O encenador avisa que não se trata do resgate de um clássico e menos ainda de uma homenagem ao autor. Pelo contrário, ele fez muitas intervenções no original, como jogar toda a peça escrita em segunda pessoa para a primeira pessoa. “Justamente por ser uma dramaturgia inacabada, eu me senti com total liberdade para fazer o que bem imaginasse a ponto de nem eu mesmo ter o controle do que pode acontecer em cena”, diz.
O “brazil” com Z e letra minúscula do título, segundo Canhameiro, é só uma brincadeira com a ideia do país como produto de exportação que não reconhece e celebra os seus próprios patrimônios. “Se Macário fosse uma peça escrita, por exemplo, pelo Georg Büchner (dramaturgo alemão, autor de Woyzeck, de 1877), seria muito mais valorizada aqui e lá fora, porque conhecemos melhor Woyzeck que Macário”, observa.
Para justificar a sua inventividade permanente, Canhameiro declara que tem uma fé inabalável na teatralidade e na capacidade de manipulação na hora de criar uma cena e seus possíveis efeitos. Também lança um olhar questionador para o excesso de discurso nas dramaturgias montadas na atualidade e critica aqueles colegas que parecem, segundo ele, ter perdido a noção de ficção.
“A teatralidade não é algo burguês ou alienante e o problema é que, agora, o público vai ver uma peça e leva bronca o tempo inteiro, como se fosse o culpado de tudo o que acontece”, provoca Canhameiro. “Eu acho insuportável sair de casa para ver uma expressão artística e encontrar exatamente o que você espera e, por isso, acredito que essa coletividade pulsando em cena é uma forma de manipular as utopias.”
Serviço
MACÁRIO do brazil.
Tusp Maria Antônia – Rua Maria Antônia, 294, Vila Buarque.
Quinta a sábado, 20h. Domingo, 18h. Grátis.
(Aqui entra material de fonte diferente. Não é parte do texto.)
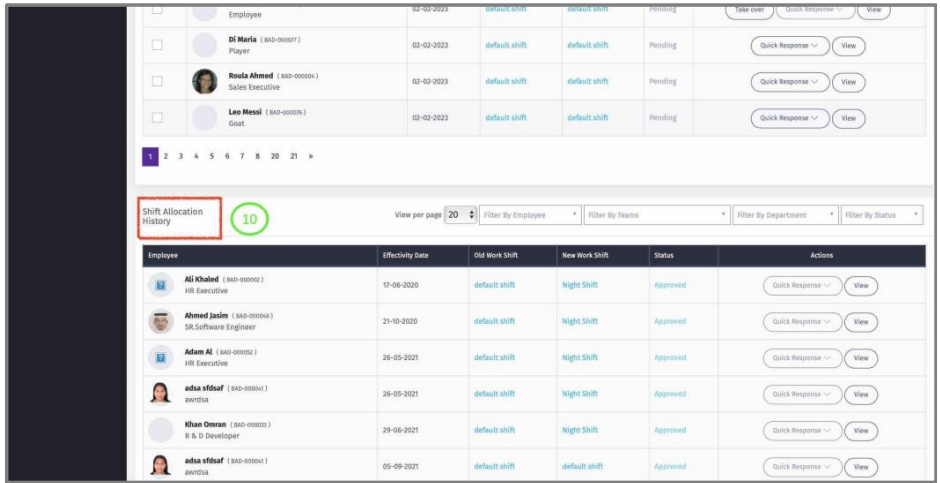
Task: Go to next pages using » arrow
Action: [x=311, y=156]
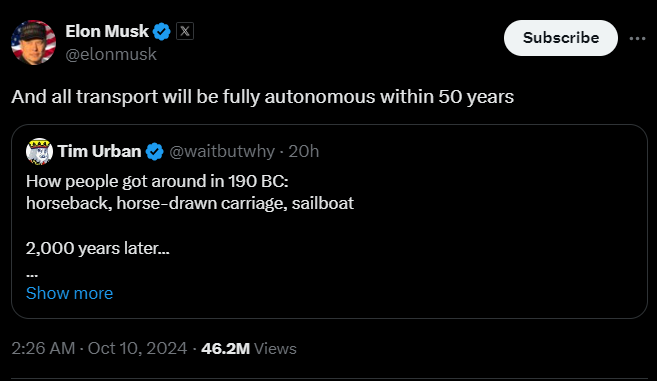657x381 pixels.
Task: Open Elon Musk's profile avatar
Action: pos(34,42)

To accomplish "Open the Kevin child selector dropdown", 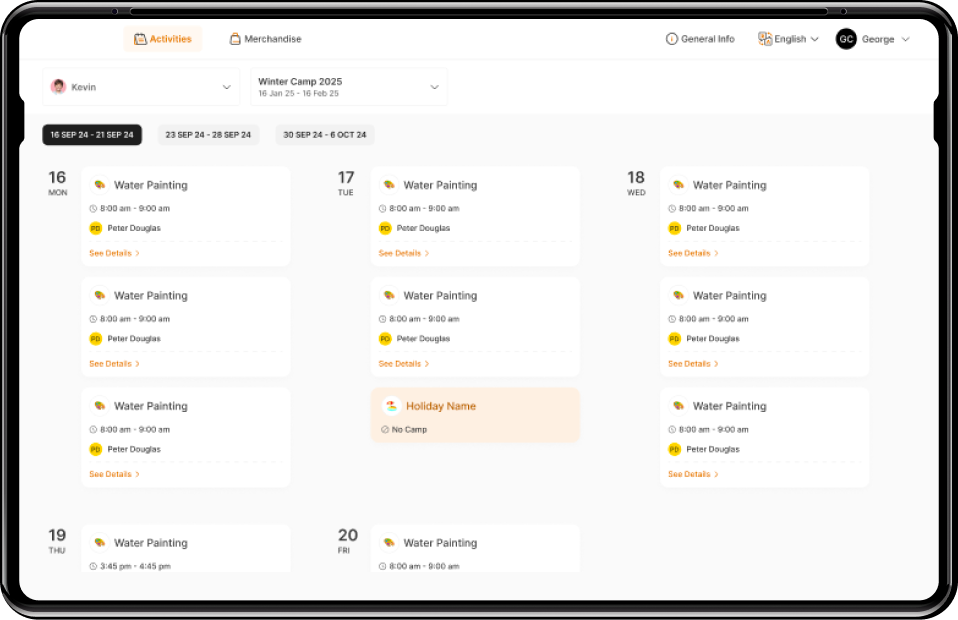I will [227, 87].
Ingressos distribuídos uma hora antes no local.
Quatro palestras de 30 minutos serão ministradas entre as duas partes da montagem nas sextas-feiras.
9/8 – Andréa Sirihal Werkema, doutora em Literatura Brasileira e professora da Universidade do Estado do Rio de Janeiro (UERJ).
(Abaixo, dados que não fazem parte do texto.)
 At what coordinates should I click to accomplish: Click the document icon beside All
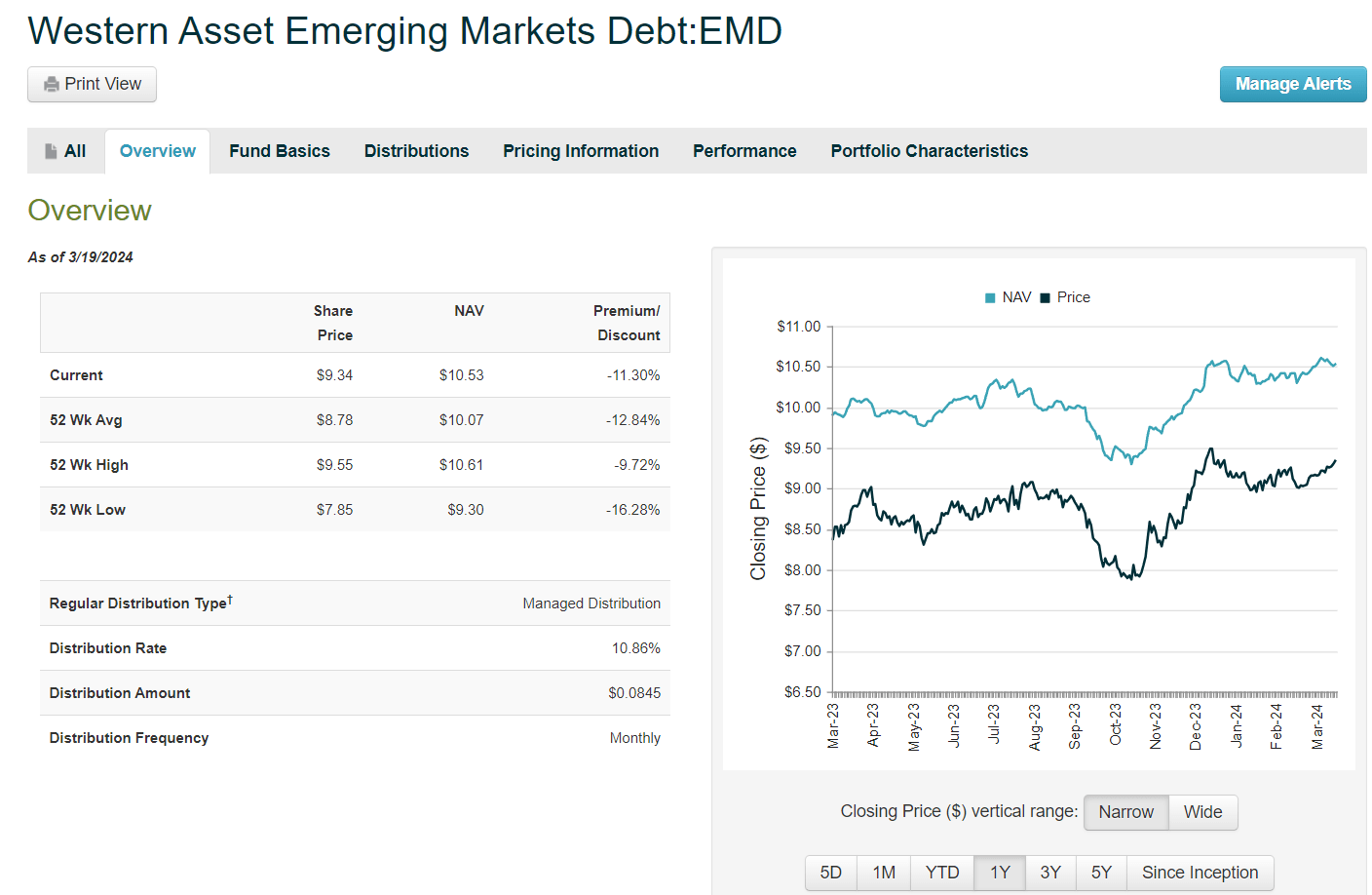point(51,151)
16/8 – Ave Terrena, dramaturga, diretora, poeta e professora da Escola Livre de Teatro de Santo André.
23/8 – Janaina Leite, atriz, diretora, dramaturga e pós-doutoranda pela Escola de Comunicação e Artes da USP.30/8 – Welington Andrade, doutor em Literatura Brasileira pela USP, professor de Língua Portuguesa da Faculdade Cásper Líbero e editor e crítico de teatro da revista Cult.